This is also the rare Western that tells two truths at once, that recognizes the federal government’s appalling treatment of the American Indian without downplaying the shockingly savage behavior of the Apache.

 

  1. A Civil Action (1998)

John Travolta, Robert Duvall, James Gandolfini, William H. Macy, Kathleen Quinlan, Dan Hedaya, John Lithgow…

Oscar-winning screenwriter Steve Zaillian adapted Jonathan Harr’s best-seller and also directs.

This is one of those movies that starts as one thing and then surprises you by being about something bigger. In this case, we have a slick corporate thriller-slash-courtroom drama that catches you off guard as it becomes the poignant story of a mercenary personal injury lawyer (Travolta) who discovers a conscience.

Travolta is superb, everyone’s superb, and the story is a true one.

 

  1. U-Turn (1997)

You’ve seen it before — Red Rock West (1993), The Hot Spot (1990)… A hard-luck guy rolls into a small town full of dark secrets and before long it’s all about steamy sex and murder.

 

In one of his most appealing roles, Sean Penn plays Bobby Cooper, a Vegas-bound degenerate desperate to settle up with an unforgiving bookie. A blown radiator hose and a beautifully-staged robbery strands him in Superior, Arizona. At first, things are looking up in the form of a breathtakingly sexy Jennifer Lopez, but, well…

Written (novel and screenplay) by future Oscar-winner John Ridley, Oliver Stone directs (and sometimes over-directs) his only feature uninterested in social commentary.

A knock-out cast (even in tiny roles), our greatest living director, a terrific script full of believable but shocking plot twists, sex, violence, and gallows humor all add up to a top-notch neo-noir .

 

  1. Land (2021)

You would think Robin Wright’s feature directorial debut would send the Woke Nazis into spasms of joy and launch an ocean of affirmative-action think pieces heralding her genius… Well, Wright didn’t earn much of that because her little movie is deceptively anti-woke.

Edee Holzer (Wright) is an urban professional who suffers a terrible tragedy and discovers that the modern world, with all of its medications, distractions, and therapy sessions, can’t fill the hole.

__Problems to work on__.
[1] In the film reviews, retype the passage that begins at the words "John Travolta, Robert" and stops after "discovers a conscience.".
[2] Can you sum up the film reviews in two sentences?
[3] In the film reviews, who wrote the novel and screenplay for U-Turn?

__Input data__.
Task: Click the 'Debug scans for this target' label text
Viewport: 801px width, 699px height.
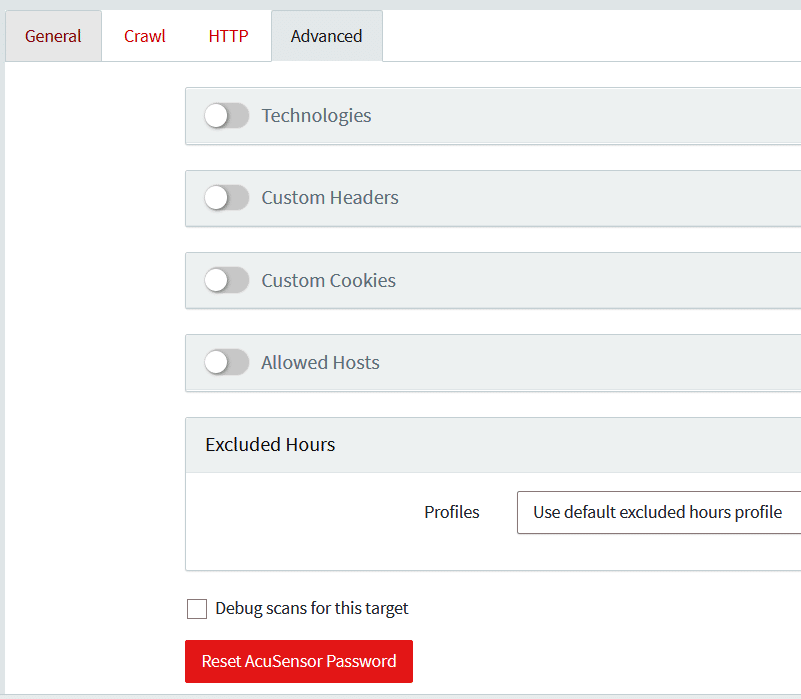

__Task-by-task answers__.
[1]
John Travolta, Robert Duvall, James Gandolfini, William H. Macy, Kathleen Quinlan, Dan Hedaya, John Lithgow…

Oscar-winning screenwriter Steve Zaillian adapted Jonathan Harr’s best-seller and also directs.

This is one of those movies that starts as one thing and then surprises you by being about something bigger. In this case, we have a slick corporate thriller-slash-courtroom drama that catches you off guard as it becomes the poignant story of a mercenary personal injury lawyer (Travolta) who discovers a conscience.

[2] The reviews praise A Civil Action, Steve Zaillian's adaptation of Jonathan Harr's best-seller, which shifts from a slick corporate courtroom drama into the true story of a mercenary personal injury lawyer who discovers a conscience. They also recommend U-Turn, an Oliver Stone neo-noir starring Sean Penn as a degenerate stranded in Superior, Arizona, and introduce Land, Robin Wright's feature directorial debut, which the reviewer calls deceptively anti-woke.

[3] John Ridley